▶ [Assignment]
In the abstract below on doped graphene quantum dots, what two systems were used to degrade the GQDs in a test tube?

▶ [Document text]
----
Cellular Impact and Biodegradability of S- and N-Doped Graphene Quantum Dots on Human Monocytes and Macrophages

Graphene quantum dots (GQDs), small graphene domains with lateral dimensions lower than 10 nm, are increasingly used in electronics, composites, and biomedicine. Chemical doping of GQDs allows tuning their optical properties. Immune cells are among the first cells exposed to nanomaterials entering a living body, rapidly triggering a downstream immune response. However, the assessment of the impact of chemically-doped GQDs on the immune system remains rather limited if not absent. In this context, the effects and the biodegradability of sulfur-doped and nitrogen-doped GQDs (S-GQDs and N-GQDs) on human monocytes and macrophages are evaluated. The metabolic activity, membrane integrity, apoptosis, and intracellular reactive oxygen species (ROS) generation are studied. In parallel, the degradation of GQDs using human myeloperoxidase and a peroxynitrite-mediated system is investigated in test tube. Their degradation in macrophages is also pursued. High-resolution transmission electron microscopy (HRTEM), fluorescence spectroscopy, Raman, and flow cytometry are used to confirm the degradation. Overall, both GQDs exert little activation on monocytes and macrophages although they decrease the metabolic viability in a dose-dependent manner. The loss of native GQD structure and crystal lattice provide evidence of their biodegradability. Both the safety and biodegradability of S-GQDs and N-GQDs ensure their potential in biomedical applications.
----
▶ [Recorded data]
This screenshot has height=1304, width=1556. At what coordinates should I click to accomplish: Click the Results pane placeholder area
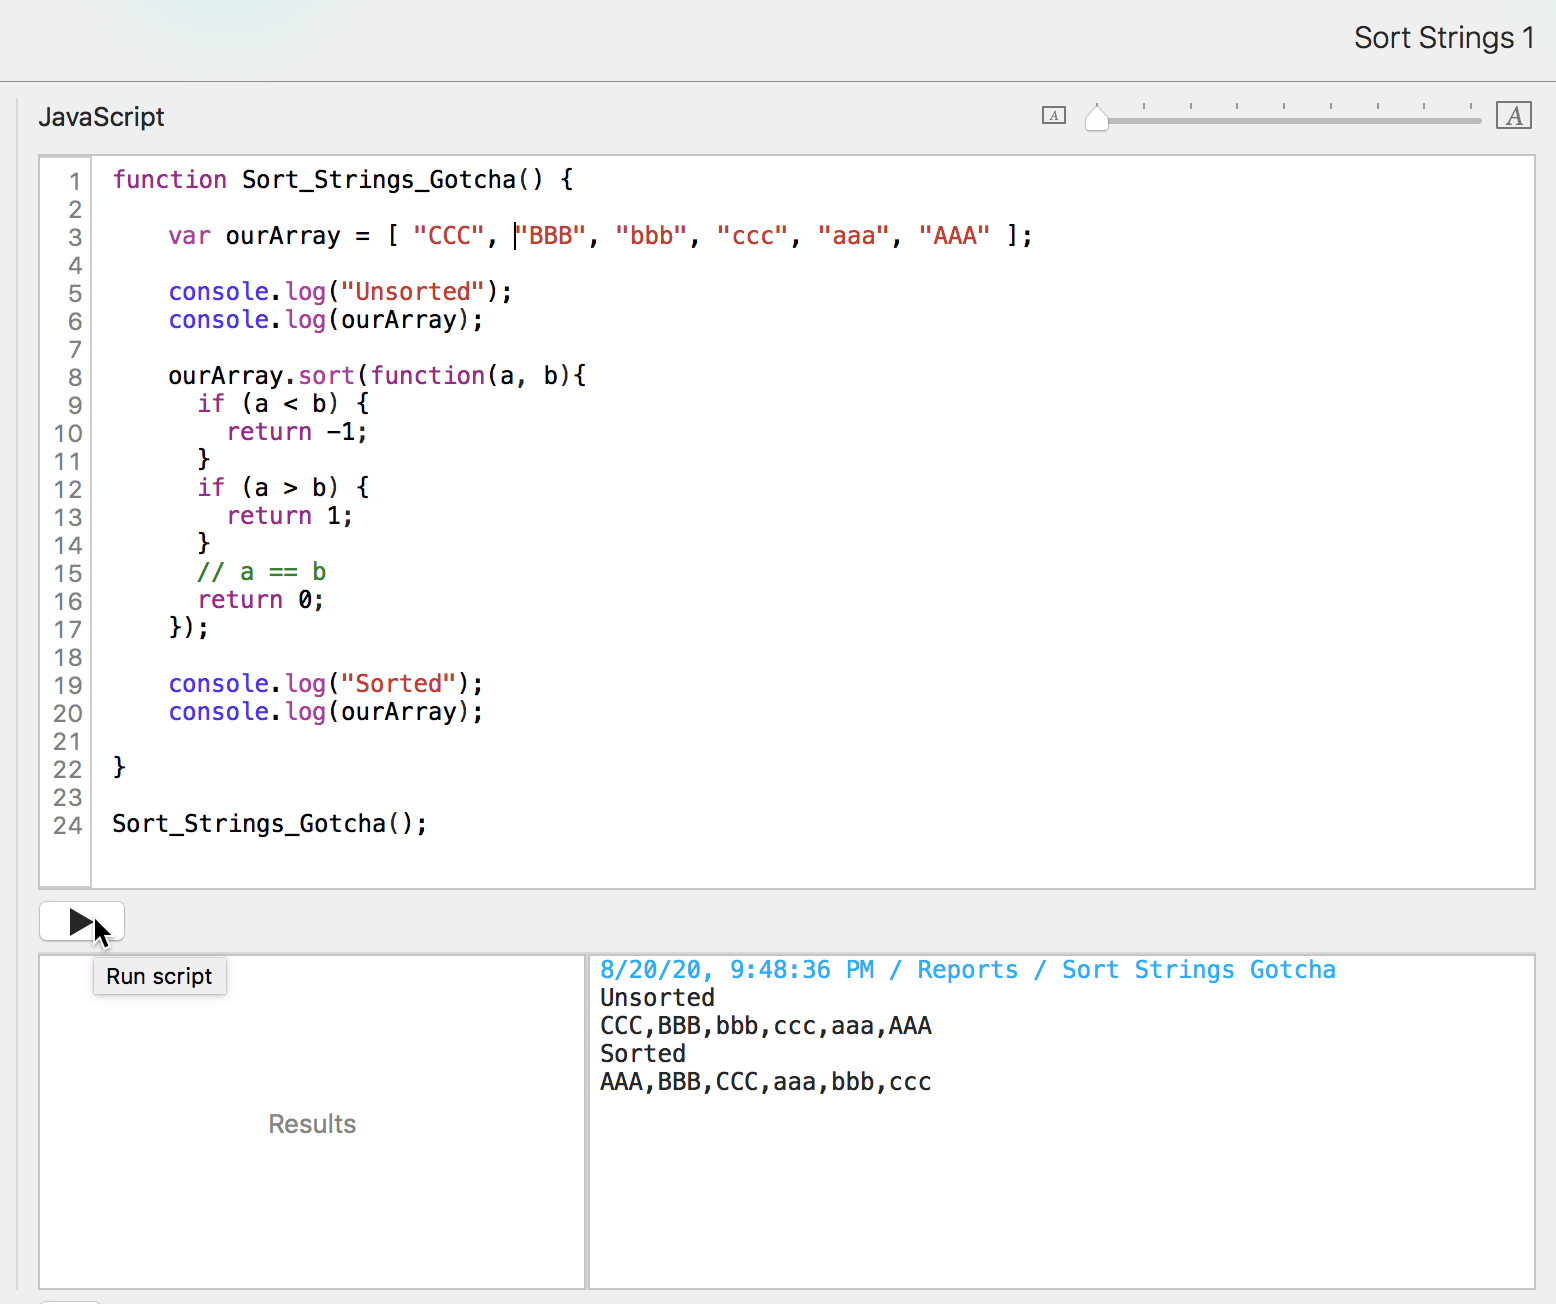point(312,1124)
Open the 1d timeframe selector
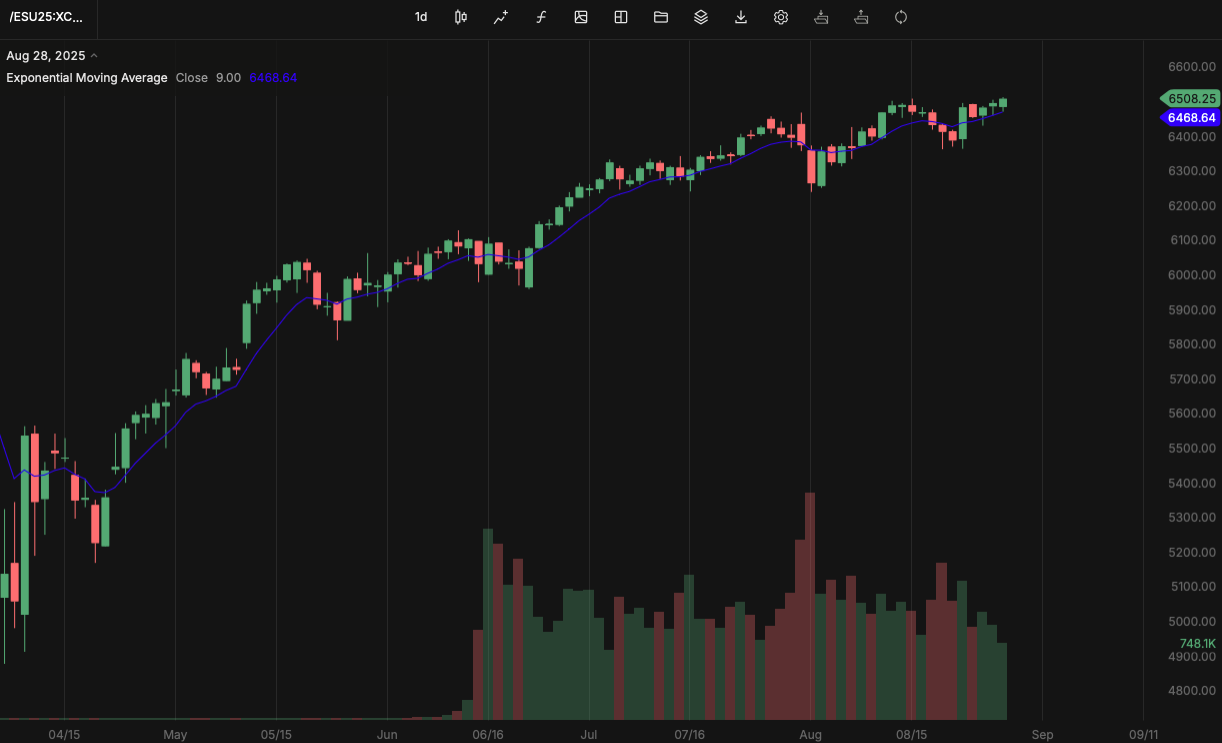 pyautogui.click(x=420, y=17)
----
▶ [Final answer]
Human myeloperoxidase and a peroxynitrite-mediated system.